Takeaway: It’s not broken. It’s not COH (it’s more like RL). The cash flow offers tremendous support. Downside risk here is low relative to upside.

We’re adding KORS to our Core Ideas list as a Long. The truth is that we think both KORS and KATE should be bought on the massive selloff we saw following KORS’ print and guide. Let’s be clear – these are two dramatically different companies that are in different stages of their maturation curve.  But horrible market sentiment towards what is perceived to be the ‘luxury handbag space’ is unabashedly shellacking anything touching the category (except, interestingly enough, wholesale distributors like Macy’s). We think that has left both names flat-out cheap, with catalysts to the upside as the year progresses. While KATE remains one of our Top Ideas, we’re officially adding KORS to our Long Idea list. (Note: Longs, in order, RH, KATE, NKE, WWW, KORS. Shorts, KSS, HIBB, FL, TGT).
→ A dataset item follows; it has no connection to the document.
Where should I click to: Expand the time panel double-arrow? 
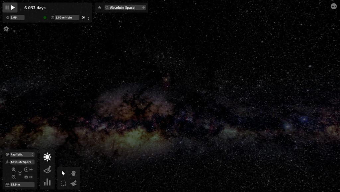88,19
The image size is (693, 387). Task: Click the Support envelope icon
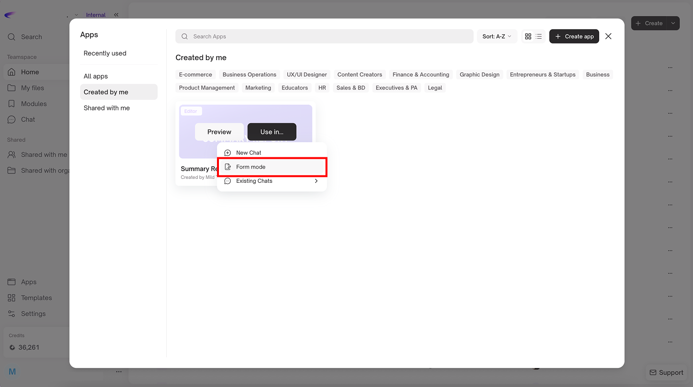653,372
KORS: Adding To Long Idea List - kors financials

Here’s a couple of quick bullets on what we’re thinking on KORS…

KORS

  • We recently issued an Idea Vetting Book on KORS [Materials: CLICK HERE, Replay: CLICK HERE], where we came away concerned about the return trajectory, but more positive about what was priced in over the near-term. With today’s correction, we think the catalyst for the shorts has been outed, downside support is material, and there’s upside to the name if KORS even comes close to hitting numbers.
  • KORS is not ‘going the way of COH’. Coach is a one-trick pony that built a business for one consumer, in a singular category, in one primary channel, in one geography. That’s not scalable. KORS built a high-end brand serving multiple consumers, in numerous categories, in several different channels of distribution, in most regions of the globe. Unfortunately, the business size and margin structure is similar, but that’s happenstance. These are different models. Are we enamored by the ‘jet-set’ KORS consumer? It’s not as appealing to us as KATE’s. But we’ll take it over COH any day.
  • There’s still a lot of growth here – just not in the US. If the US business stays flattish over 3-years, then we still get to a consolidated top line growth rate of about 9%. Is that KATE-like, no such luck. But the punchline is that this brand trajectory looks a lot more like Ralph Lauren (global growth) than it does Coach (stagnant in US).
  • There’s no question that margins are coming down. But when we model HSD top line and 22%% EBIT margin by 2018 compared to 29% last year, we get to $4.40, $4.80, $5.13, and $5.50 through 2018.
  • Not impressed with high-single digit EPS growth – even at 10x current year earnings?  Then you should probably look at the cash flow.
  • KORS should generate $2.85 per share in free cash flow this year – assuming the midpoint of company guidance – which we think this very reasonable. It’s got a 5% free cash flow yield today, and 10.4% on 2018.  This company could repo 5% of its stock this year, a number that goes up to 10% within 3-years assuming muted modeling assumptions.   
  • Sentiment has come close to bottoming out for KORS. We’ve seen several Sell-Side analysts capitulate – adding to elevated short interest levels (that seemingly picked up today).